Shmoocon which I miss again, this is way to early in the year so every year so far I totally miss it. Talks: Building Measurement and Signature Intelligence (MASINT) Capabilities on a Hackers Budget: Tracking and Fingerprinting RF Devices for Fun and Profit by Brad Bowers. Intro to Near Field Communication (NFC) Mobile Security by Corey Benninger and Max Sobell. Android Mind Reading: Memory Acquisition and Analysis with DMD and Volatility by Joe Sylve. Whack-a-Mobile: Getting a Handle on Mobile Testing with MobiSec Live Environment by Tony DeLaGrange and Kevin Johnson. Credit Card Fraud: The Contactless Generation by Chris Paget.
CanSecWest is upcoming. So far no talks have been posted but I'm going speak on "Probing Mobile Operator Networks". This is a long ongoing side project of mine.

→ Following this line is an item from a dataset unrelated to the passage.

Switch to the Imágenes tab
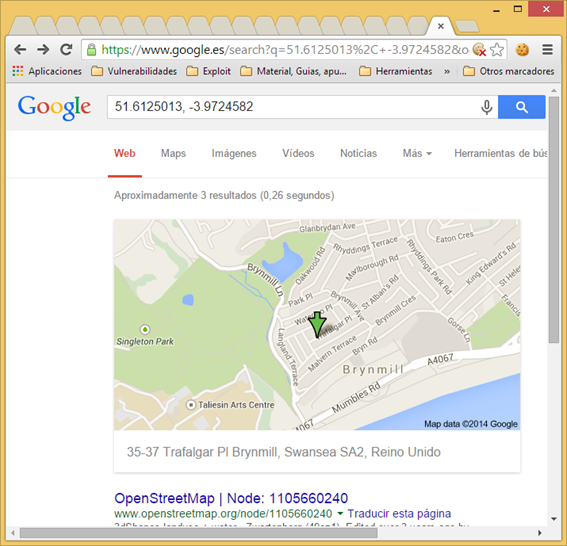567x546 pixels. [x=234, y=153]
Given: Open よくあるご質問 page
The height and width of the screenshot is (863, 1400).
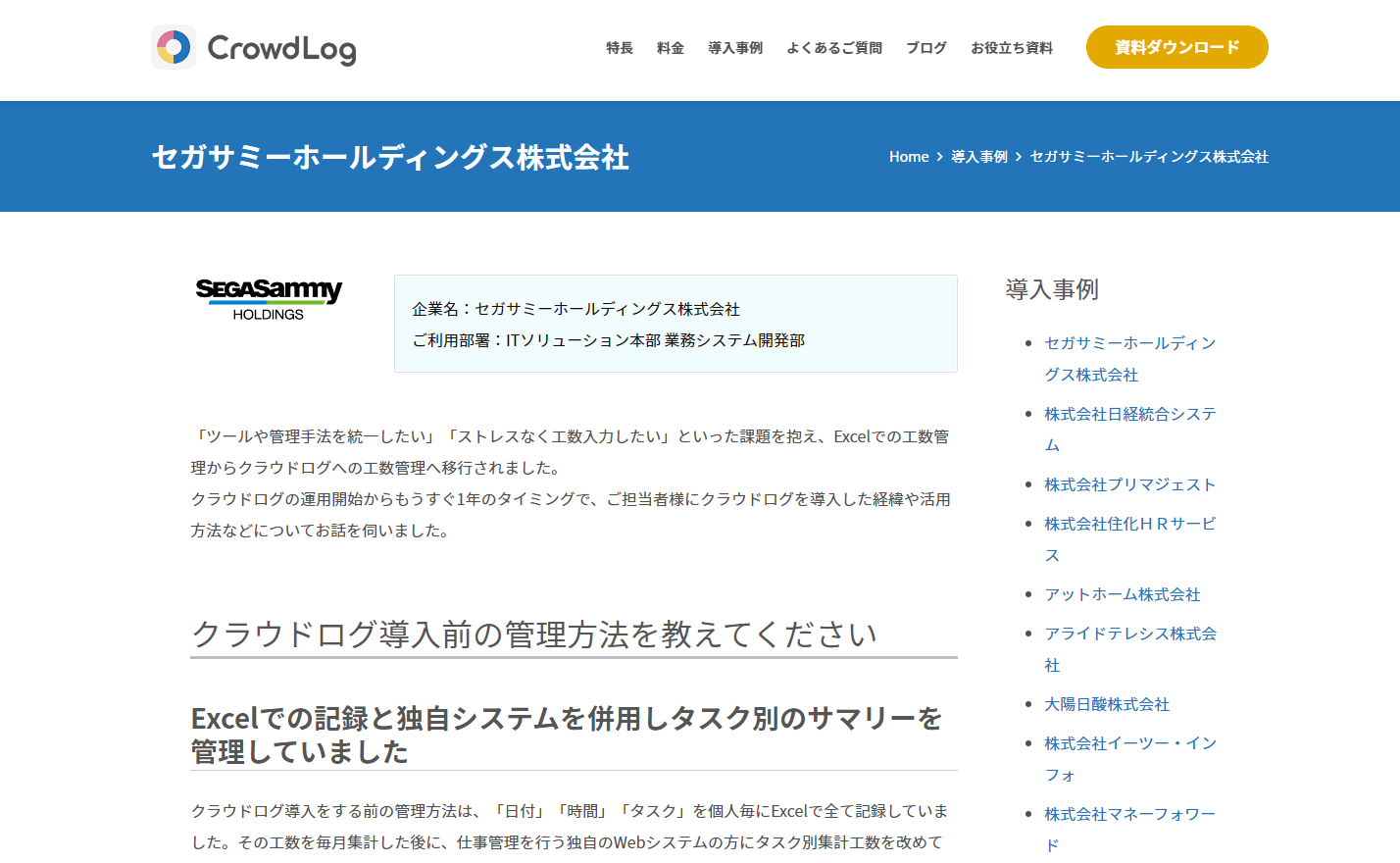Looking at the screenshot, I should tap(833, 48).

Links: Infographics: Mobile Security Android vs. iOS
The video recordings from 28c3 are online. Check out Harald's talk Cellular protocol stacks for Internet, Luca's and Karsten's talk Defending mobile phones, Sylvain's talk Introducing Osmo-GMR.
Monday, January 02 2012
so 2011 is history, it was a fun year for us mobile people. Many things
happened many things got hacked - just great.
In the last few days I have been reading some of those security predictions for 2012 (this year!). Most of them 1 2
3
4
5
are kinda boring since these are things that are already happening. Never the less these will very likely become reality.
In the mobile area these seem to be:
Android as the target for mobile malware attacks. This is already happening
as Android became the major smartphone platform last year.
Mobile Markets such as the AppStore and Android Market as a key issue
problem solver in the mobile field.
More Monetization as mobile malware evolves we will see more
monetization of it. This is especially interesting for everything that involves spending money using a smartphone. Not only SMS, but advertisement, in-App payment, the phone as a credit card, etc..
Happy mobile security research 2012 to everybody!
Tuesday, December 20 2011
There was an awesome SMS bug in Windows Phone 7. This is exactly the bug class I have been looking into in the last two years. Too bad that I didn't have the time to look into Windows Phone 7.
Corrections to a news article about my research. NFC mobile threats on the horizon: What happens when we wave our wallets to pay? The article says ...malicious code could be 'injected' into the device.... I want to say that I never claimed I can do code injection through NFC. They probably misunderstood me when I said that this could be possible in the future.
It is really great to see how NFC security research is taking of this year. If I remember back to early 2008 when I did my research everybody was kinda laughing.
In other news mobile (in)security is further on the rise. So we all never loose our jobs!